Aujourd’hui, avec sa voix forte et claire, Mariene de Castro est très certainement la plus populaire des chanteuses bahianaises attachées aux traditions. Elle est LA Baiana jusqu’au bout des ongles et vient enfin de sortir un deuxième album studio, Tabaroinha, qui devrait lui offrir la reconnaissance nationale sans y perdre son âme.

Mariene de Castro tabaroinhaSi la jeune femme (elle est née en 1979) est aujourd’hui une vedette du samba de Bahia, le succès fut long à ce dessiner pour cette authentique Soteropolitana. Même sur ses terres. Dans le sillage de son premier mari, J Velloso, neveu de Caetano et Bethânia, elle fut partie prenante de projets de sauvegarde des traditions musicales du Reconcavô aux côtés de Dona Edith do Prato ou Roberto Mendes.

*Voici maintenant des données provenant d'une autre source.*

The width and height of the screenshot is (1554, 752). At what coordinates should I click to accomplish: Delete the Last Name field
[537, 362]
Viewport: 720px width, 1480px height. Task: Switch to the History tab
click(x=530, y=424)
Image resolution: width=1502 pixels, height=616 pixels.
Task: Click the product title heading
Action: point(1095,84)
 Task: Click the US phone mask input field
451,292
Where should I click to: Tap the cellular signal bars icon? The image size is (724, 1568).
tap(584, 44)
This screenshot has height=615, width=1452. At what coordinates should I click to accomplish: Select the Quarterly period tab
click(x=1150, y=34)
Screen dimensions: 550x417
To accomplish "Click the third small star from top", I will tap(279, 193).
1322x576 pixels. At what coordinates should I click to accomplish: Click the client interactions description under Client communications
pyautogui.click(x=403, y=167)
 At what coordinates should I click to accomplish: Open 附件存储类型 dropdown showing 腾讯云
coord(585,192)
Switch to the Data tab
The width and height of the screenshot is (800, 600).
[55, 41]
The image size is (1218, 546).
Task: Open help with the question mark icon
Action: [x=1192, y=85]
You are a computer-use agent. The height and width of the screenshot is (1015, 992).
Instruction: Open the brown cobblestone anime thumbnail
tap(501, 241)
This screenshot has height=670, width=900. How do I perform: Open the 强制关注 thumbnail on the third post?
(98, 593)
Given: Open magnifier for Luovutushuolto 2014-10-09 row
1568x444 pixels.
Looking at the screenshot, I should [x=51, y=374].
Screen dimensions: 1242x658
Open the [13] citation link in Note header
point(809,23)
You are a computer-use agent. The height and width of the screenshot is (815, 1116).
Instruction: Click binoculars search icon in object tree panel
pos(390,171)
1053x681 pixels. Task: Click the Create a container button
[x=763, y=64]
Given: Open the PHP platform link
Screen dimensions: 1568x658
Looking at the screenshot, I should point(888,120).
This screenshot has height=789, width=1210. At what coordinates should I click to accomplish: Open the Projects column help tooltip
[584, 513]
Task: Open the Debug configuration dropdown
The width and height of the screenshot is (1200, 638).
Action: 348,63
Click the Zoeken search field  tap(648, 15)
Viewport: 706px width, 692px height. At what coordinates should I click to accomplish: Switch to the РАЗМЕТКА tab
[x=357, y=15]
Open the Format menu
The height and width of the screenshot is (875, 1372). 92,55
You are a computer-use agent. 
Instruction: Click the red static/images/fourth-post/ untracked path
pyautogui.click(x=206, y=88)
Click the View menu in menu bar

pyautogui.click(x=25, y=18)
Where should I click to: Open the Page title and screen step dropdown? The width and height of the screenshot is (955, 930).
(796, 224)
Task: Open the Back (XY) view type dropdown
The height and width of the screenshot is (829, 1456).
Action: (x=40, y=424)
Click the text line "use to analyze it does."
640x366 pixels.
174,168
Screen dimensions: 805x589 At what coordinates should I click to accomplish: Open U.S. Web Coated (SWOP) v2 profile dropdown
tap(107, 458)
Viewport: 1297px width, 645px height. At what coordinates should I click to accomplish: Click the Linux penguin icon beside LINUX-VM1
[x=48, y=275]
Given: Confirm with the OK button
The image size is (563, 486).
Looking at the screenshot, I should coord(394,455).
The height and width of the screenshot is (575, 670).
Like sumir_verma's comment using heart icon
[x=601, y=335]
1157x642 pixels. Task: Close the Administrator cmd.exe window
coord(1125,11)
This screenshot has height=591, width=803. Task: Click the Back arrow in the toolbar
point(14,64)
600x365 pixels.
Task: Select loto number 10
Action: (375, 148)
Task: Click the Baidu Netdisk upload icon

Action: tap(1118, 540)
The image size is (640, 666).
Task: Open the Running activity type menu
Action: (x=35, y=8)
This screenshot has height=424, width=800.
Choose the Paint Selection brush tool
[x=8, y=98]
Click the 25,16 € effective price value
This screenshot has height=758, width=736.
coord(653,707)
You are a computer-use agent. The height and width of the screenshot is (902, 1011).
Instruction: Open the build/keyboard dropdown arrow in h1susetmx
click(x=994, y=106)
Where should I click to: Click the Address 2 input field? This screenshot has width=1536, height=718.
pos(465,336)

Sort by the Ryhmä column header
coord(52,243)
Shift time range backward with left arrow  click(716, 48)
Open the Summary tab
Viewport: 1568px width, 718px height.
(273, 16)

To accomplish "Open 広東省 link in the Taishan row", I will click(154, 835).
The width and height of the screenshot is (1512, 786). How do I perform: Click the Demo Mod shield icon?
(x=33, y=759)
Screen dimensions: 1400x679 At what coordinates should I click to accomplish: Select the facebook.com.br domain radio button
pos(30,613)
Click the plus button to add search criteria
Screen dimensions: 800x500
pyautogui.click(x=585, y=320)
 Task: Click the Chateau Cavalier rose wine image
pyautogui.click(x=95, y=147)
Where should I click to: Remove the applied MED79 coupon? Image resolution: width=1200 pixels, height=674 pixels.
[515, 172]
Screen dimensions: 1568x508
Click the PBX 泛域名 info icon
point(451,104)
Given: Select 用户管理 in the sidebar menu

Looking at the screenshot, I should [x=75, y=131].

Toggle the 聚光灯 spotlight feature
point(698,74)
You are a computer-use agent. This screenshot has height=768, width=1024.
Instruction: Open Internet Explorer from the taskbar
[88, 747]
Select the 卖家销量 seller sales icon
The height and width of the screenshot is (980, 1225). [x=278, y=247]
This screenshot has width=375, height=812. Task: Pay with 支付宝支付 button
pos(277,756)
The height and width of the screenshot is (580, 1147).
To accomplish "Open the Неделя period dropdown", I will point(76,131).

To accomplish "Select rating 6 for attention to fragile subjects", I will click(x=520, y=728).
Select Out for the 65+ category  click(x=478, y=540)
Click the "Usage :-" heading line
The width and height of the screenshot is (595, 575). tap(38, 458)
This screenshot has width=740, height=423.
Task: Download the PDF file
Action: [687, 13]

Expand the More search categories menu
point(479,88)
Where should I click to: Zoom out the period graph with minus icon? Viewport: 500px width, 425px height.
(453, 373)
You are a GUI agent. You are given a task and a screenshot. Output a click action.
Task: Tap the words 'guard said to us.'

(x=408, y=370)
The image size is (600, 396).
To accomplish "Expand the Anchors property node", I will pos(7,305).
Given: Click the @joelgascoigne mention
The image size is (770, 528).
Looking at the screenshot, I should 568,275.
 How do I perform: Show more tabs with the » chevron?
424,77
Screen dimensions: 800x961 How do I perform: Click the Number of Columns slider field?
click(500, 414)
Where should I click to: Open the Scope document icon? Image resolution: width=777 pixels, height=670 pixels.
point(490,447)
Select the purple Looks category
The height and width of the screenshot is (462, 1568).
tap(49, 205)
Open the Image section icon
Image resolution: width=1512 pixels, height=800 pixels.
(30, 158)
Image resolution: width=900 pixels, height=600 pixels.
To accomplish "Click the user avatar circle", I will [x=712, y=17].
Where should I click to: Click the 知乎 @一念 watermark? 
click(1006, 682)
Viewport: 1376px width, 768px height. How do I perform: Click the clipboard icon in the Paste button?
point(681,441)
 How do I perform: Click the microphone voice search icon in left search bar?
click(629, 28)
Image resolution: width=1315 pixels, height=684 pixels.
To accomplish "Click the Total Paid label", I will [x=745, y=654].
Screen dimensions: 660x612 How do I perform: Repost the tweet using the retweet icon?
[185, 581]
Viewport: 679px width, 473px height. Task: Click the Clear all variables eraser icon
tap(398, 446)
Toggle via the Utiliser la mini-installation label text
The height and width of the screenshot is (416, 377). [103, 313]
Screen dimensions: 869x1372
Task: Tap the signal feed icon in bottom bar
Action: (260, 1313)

Ce sont encore ces « chants de l’intérieur », en opposition à ce qui serait un versant littoral, qui constituent le cœur de Tabaroinha. La tabaroinha*, c’est elle : la paysanne. Alors qu’elle est citadine née et grandie dans la capitale, elle se revendique de ce terme péjoratif, synonyme de caipira. La tabaroinha, c’est la paysanne gauche et timorée mais Mariene veut lui donner une définition plus flatteuse : la tabaroinha, c’est celle « qui sort de chez elle et se mêle au monde mais sans perdre son essence ». Et c’est exactement ce qu’a entrepris Mariene : partir à la conquête du Brésil sans perdre son âme bahianaise.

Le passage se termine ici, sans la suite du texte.